Deposits totaled $392.7 million at March 31, 2010 compared to $385.5 million at December 31, 2009. The increase was primarily due to increases in certificates of deposit (“CDs”). Core deposits (NOW, demand, money market and passbook accounts) represented 29% of total deposits at March 31, 2010 compared to 30% at December 31, 2009 and CDs represented 71% of total deposits at March 31, 2010 compared to 70% at December 31, 2009. Included in CDs are brokered deposits, which decreased $6.1 million, or 6%, in the first quarter of 2010 and represented 24% of total deposits at March 31, 2010, compared to 26% at December 31, 2009.

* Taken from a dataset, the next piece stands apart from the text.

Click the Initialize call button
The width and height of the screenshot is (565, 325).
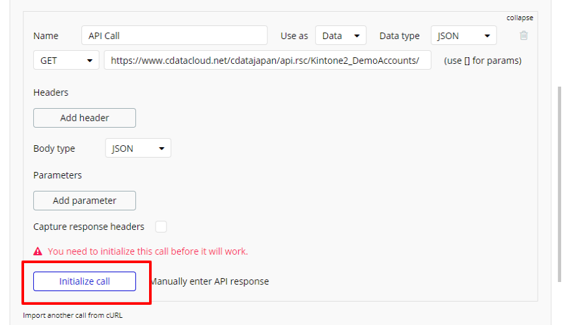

Stockholders' equity was $32.4 million, or 6% of the Company’s total assets at March 31, 2010. In February 2010, the Company borrowed $5.0 million on a line of credit with another financial institution and invested it as additional capital into the Bank. Also, effective March 2010, we reduced the quarterly dividend on our common stock to $.01 per share. These measures were taken to enhance liquidity and retain capital for reinvestment in our business. At March 31, 2010, the Bank’s Total Risk-Based Capital ratio was 11.89% and its Tangible Capital ratio equaled 7.82%. The Company is currently considering plans to increase capital to further strengthen the Bank’s capital ratios, and position the Bank for future growth.

Asset Quality

The Company experienced an improvement in its asset quality during the quarter ended March 31, 2010. Total non-performing assets (“NPAs”) decreased to $36.2 million, or 6.85% of total assets, at March 31, 2010 from $37.0 million, or 7.10% of total assets, at December 31, 2009 because of a reduction in non-accrual loans. These loans consist of delinquent loans that are 90 days or more past due, plus troubled debt restructurings that do not qualify for accrual status because the borrowers have not yet demonstrated performance according to the restructured terms for a period of at least six months. At March 31, 2010, total NPAs were comprised of $34.0 million in non-accrual loans and $2.2 million in REO. The non-accrual loans of $34.0 million included $19.9 million of commercial real estate loans, $7.2 million of commercial loans, $3.6 million of one-to-four family residential real estate loans, $1.1 million of multi-family residential real estate loans and $2.2 million of secured consumer loans.